A wave mouth describes the condition in which the occlusal surface of the teeth is not straight or level. The occlusal surface is where the upper chewing teeth and the lower chewing teeth meet, and it is normally in a fairly straight line. When a wave mouth forms, and the occlusal surface is not straight, it can cause binding between the upper and lower teeth, resulting the horse not being able to chew effectively. This problem often will require more than one dental procedure to correct completely, since changes may need to be made slowly. Often, routine dentals of every 6 months to a year will be required to keep the horses’ wave mouth under control.
Smile Mouth/Shear Mouth
A smile mouth is when the alignment of the incisor teeth is abnormal and is not straight. This problem is more common in older horses. It can cause abnormal occlusion of the molar teeth in the back of the mouth, and therefore cause ineffective chewing of feed. To correct this problem, the veterinarian will need to perform an incisor float, removing high points of the incisors to help straighten the occlusal surface of the incisors.
These are just a few of the problems that can develop within the horses’ dentition. There are also several other problems that can be found, such as crooked teeth, broken teeth, missing teeth, cavities, diastemas, feed packing, resorptive lesions, etc.

* _TASK 1_
Answer these questions about the passage on horse dental problems.
(a) How often are routine dentals often required to keep a wave mouth under control?
(b) In which horses is a smile mouth more common?
(c) What procedure does the veterinarian perform to correct a smile mouth?
* _TASK 2_
Summarize the passage on horse dental problems in two sentences.
* _TASK 3_
Rewrite the passage on horse dental problems from "Smile Mouth/Shear Mouth" to "of the incisors.", substituting "aged horses" for "older horses".

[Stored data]
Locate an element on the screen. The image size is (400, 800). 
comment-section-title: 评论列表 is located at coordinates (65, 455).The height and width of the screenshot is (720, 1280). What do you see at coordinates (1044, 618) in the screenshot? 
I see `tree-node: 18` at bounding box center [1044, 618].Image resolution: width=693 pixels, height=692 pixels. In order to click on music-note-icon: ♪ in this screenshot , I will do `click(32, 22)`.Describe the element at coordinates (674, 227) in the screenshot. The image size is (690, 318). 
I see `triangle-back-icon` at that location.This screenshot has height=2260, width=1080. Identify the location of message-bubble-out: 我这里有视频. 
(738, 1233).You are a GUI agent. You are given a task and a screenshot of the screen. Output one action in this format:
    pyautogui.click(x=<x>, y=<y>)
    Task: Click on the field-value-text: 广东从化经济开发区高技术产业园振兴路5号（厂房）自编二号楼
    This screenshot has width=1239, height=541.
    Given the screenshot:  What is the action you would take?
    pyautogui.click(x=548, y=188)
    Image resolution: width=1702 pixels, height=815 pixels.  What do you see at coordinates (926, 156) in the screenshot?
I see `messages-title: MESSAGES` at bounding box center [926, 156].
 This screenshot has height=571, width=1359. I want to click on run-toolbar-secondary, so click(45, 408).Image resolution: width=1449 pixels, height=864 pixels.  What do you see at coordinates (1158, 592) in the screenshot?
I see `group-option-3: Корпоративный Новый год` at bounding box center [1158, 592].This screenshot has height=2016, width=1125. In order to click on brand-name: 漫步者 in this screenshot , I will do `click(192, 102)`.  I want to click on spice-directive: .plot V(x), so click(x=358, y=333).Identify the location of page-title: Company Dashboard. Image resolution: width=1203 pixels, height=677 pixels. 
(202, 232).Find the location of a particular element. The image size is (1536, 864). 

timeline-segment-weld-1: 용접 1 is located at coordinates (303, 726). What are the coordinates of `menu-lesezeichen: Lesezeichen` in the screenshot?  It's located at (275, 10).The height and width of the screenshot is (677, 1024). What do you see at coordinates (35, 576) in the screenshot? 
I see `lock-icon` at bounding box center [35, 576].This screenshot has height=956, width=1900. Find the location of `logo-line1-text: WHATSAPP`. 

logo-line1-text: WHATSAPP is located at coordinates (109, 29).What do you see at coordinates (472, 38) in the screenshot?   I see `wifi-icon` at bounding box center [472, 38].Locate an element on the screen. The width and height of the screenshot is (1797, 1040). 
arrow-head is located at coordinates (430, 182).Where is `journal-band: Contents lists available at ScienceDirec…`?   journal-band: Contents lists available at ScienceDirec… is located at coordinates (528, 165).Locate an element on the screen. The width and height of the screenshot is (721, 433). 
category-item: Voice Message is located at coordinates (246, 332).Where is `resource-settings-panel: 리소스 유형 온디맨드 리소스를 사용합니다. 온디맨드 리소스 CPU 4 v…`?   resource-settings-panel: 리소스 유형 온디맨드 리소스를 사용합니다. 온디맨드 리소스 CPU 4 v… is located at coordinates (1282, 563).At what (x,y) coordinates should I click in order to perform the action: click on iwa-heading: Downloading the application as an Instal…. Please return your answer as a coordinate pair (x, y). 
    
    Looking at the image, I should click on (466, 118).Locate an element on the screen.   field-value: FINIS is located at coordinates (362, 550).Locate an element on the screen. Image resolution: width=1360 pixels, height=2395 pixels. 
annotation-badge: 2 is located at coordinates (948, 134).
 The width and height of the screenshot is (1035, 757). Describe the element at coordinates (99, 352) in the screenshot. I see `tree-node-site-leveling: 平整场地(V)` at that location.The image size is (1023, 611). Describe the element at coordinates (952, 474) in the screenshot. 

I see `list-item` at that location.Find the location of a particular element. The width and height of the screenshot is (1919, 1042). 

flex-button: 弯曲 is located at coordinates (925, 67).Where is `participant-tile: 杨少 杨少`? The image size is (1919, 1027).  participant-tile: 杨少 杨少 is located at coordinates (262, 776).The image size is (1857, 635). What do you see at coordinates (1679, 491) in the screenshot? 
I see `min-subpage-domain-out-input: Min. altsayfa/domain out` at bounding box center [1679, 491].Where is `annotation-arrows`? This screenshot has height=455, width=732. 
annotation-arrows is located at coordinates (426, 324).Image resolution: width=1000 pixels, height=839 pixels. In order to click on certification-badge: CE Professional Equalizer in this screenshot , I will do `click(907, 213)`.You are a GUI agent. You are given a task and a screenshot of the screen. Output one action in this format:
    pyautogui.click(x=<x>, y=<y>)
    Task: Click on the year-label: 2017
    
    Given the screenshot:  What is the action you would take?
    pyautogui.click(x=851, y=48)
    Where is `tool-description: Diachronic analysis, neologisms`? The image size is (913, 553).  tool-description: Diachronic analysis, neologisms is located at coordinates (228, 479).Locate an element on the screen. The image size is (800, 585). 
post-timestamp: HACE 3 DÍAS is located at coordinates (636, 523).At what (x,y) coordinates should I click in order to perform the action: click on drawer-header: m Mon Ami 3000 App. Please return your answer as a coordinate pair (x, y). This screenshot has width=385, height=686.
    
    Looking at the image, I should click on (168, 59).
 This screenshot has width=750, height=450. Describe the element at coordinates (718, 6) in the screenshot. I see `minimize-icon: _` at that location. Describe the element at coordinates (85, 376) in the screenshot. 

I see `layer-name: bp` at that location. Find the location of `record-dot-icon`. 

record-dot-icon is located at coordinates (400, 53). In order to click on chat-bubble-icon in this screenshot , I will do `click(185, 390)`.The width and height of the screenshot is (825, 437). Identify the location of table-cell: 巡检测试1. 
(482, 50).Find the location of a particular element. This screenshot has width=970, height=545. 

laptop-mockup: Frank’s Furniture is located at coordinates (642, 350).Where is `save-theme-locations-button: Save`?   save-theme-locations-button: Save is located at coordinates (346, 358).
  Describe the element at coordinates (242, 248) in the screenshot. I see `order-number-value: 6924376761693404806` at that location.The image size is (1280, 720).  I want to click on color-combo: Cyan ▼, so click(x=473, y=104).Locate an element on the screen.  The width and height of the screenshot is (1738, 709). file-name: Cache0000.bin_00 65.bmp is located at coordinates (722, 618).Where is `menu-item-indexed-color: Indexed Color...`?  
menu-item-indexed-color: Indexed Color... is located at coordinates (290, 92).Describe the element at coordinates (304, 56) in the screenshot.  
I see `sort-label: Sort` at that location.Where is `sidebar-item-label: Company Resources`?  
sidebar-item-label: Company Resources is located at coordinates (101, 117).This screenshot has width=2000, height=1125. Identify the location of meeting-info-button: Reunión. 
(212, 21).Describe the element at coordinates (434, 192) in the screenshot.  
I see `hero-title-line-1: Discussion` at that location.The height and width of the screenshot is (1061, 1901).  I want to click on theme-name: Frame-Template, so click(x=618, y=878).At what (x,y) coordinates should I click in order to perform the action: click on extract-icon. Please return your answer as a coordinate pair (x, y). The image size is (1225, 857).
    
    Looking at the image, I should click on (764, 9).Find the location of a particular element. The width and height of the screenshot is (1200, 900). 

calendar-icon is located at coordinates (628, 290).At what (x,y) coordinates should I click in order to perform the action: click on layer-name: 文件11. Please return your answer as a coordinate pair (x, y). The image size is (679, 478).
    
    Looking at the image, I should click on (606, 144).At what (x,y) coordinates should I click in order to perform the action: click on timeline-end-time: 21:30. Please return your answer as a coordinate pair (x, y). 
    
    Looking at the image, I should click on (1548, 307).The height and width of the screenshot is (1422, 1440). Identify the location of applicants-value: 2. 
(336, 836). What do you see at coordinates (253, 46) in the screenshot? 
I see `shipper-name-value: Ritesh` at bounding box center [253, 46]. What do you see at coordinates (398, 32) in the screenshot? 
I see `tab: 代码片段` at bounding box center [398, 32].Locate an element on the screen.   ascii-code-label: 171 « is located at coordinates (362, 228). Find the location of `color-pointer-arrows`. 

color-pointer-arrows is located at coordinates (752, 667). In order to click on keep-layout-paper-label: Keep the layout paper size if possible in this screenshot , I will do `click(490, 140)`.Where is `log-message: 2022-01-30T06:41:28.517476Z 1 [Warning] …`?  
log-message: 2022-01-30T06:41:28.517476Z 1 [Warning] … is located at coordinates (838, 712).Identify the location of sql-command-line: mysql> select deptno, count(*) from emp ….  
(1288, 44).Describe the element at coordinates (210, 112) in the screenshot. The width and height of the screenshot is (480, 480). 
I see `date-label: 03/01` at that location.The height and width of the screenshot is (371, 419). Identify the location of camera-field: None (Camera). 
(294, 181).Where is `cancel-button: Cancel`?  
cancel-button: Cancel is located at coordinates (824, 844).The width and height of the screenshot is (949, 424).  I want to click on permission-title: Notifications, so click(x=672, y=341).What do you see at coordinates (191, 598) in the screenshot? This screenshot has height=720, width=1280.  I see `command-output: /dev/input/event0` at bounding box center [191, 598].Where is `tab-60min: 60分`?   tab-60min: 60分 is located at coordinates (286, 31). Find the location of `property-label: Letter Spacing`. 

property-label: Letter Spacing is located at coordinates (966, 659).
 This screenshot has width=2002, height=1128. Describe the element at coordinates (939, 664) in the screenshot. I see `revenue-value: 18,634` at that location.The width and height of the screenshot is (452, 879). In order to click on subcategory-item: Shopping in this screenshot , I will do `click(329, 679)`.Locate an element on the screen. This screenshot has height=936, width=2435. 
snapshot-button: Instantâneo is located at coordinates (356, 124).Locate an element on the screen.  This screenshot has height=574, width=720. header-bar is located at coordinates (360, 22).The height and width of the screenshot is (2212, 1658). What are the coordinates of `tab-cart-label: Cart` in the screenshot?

* _EXPECTED OUTPUT 1_
(a) Every 6 months to a year.
(b) Older horses.
(c) An incisor float.

* _EXPECTED OUTPUT 2_
A wave mouth is an uneven occlusal surface that can cause binding between the upper and lower teeth and keep a horse from chewing effectively; it often needs more than one procedure and routine dentals every 6 months to a year. A smile mouth, an abnormal alignment of the incisors that is more common in older horses, is corrected with an incisor float, and other problems such as broken teeth, missing teeth and cavities can also develop.

* _EXPECTED OUTPUT 3_
Smile Mouth/Shear Mouth
A smile mouth is when the alignment of the incisor teeth is abnormal and is not straight. This problem is more common in aged horses. It can cause abnormal occlusion of the molar teeth in the back of the mouth, and therefore cause ineffective chewing of feed. To correct this problem, the veterinarian will need to perform an incisor float, removing high points of the incisors to help straighten the occlusal surface of the incisors.